● **Elenco dei compiti**
(1) Restituisci alla lettera tutto il passo del testo su Lina Passalacqua che va da "Coi suoi lavori, Lina" giù fino a "manifesta discendenza futurista.".
(2) Prosegui il testo sulla pittrice Lina Passalacqua dal punto in cui termina.

Coi suoi lavori, Lina Passalacqua rivendica il fascino del mito, della leggenda e della fantasia, utilizzando un linguaggio coerente con i suoi precedenti cicli pittorici quali Le Quattro Stagioni, Voli, Vele, che vengono richiamati in mostra così da dar vita a una, seppur sintetica, rassegna antologica.
Ciò che più colpisce in queste opere sono un incrollabile atto di fede nella pittura, ma anche un dinamismo e un’energia sorprendenti, di manifesta discendenza futurista.
Un lavoro, quello di Passalacqua, dietro cui opera un lungo, appassionato esercizio disegnativo, documentato in mostra nella sezione Flash.
Lina Passalacqua, con all’attivo un sessantennio di attività artistica costellata di rassegne personali, vanta numerose partecipazioni a prestigiose mostre collettive, presenze permanenti in decine di musei e collezioni pubbliche, riconoscimenti da parte di critici assai autorevoli (da Carlo Alberto Petrucci a Duilio Morosini, da Vito Apuleo a Maria Teresa Benedetti, da Giorgio Di Genova a Mario Verdone).
Cosmico dinamismo, pubblicato da Gangemi Editore
Cosmico dinamismo di Lina Passalacqua
Carlo Fabrizio Carli
Lina Passalacqua è una pittrice che opera per cicli tematici, e questi scandiscono, con successione cronologica all’incirca decennale, il suo itinerario artistico. La presente mostra romana, nell’ambientazione prestigiosa, anche se per lei non nuova, del Vittoriano, e il catalogo che l’accompagna, si propongono un duplice obbiettivo: innanzitutto quello di documentare il più recente di questi cicli, Fiabe e leggende, e, nello stesso tempo, di ripercorrere, seppure in sostanziosa sintesi, l’intero svolgimento del suo lavoro, che spazia su un arco temporale di quasi dodici lustri, dando vita a una vera e propria rassegna antologica.

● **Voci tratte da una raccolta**

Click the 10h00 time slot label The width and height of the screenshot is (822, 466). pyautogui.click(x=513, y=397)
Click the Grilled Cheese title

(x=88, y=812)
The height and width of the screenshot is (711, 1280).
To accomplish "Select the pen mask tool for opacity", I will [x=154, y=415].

--

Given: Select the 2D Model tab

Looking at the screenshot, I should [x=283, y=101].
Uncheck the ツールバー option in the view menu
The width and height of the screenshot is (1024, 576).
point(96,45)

● **Risposte qui sotto**
(1)
Coi suoi lavori, Lina Passalacqua rivendica il fascino del mito, della leggenda e della fantasia, utilizzando un linguaggio coerente con i suoi precedenti cicli pittorici quali Le Quattro Stagioni, Voli, Vele, che vengono richiamati in mostra così da dar vita a una, seppur sintetica, rassegna antologica.
Ciò che più colpisce in queste opere sono un incrollabile atto di fede nella pittura, ma anche un dinamismo e un’energia sorprendenti, di manifesta discendenza futurista.

(2)
In realtà già le poche parole del mio esordio comportano alcune precisazioni, che ritengo importanti per poter accostare in modo adeguato il percorso dell’artista calabrese, da decenni naturalizzata romana. A cominciare dalla stessa definizione di pittrice, che non riesce più, come un tempo, di scontata individuazione, quanto è piuttosto discrimine di una vera e propria scelta di campo. Oggi, come tutti sanno, siamo alle prese con una diffusa disaffezione nei confronti della pittura considerata un linguaggio che si pretenderebbe usurato e reso banale dal troppo e troppo lungo impiego; un linguaggio che tutto avrebbe visto e tutto detto. Lina Passalacqua resta invece incrollabilmente legata alle ragioni e alla pratica della pittura, il che non toglie che, nel corso del tempo, essa si sia cimentata anche con materiali e tecniche differenti, quali bassorilievi in legno e collage di carte, questi utilizzati soprattutto quali bozzetti degli oli di più vasto impegno.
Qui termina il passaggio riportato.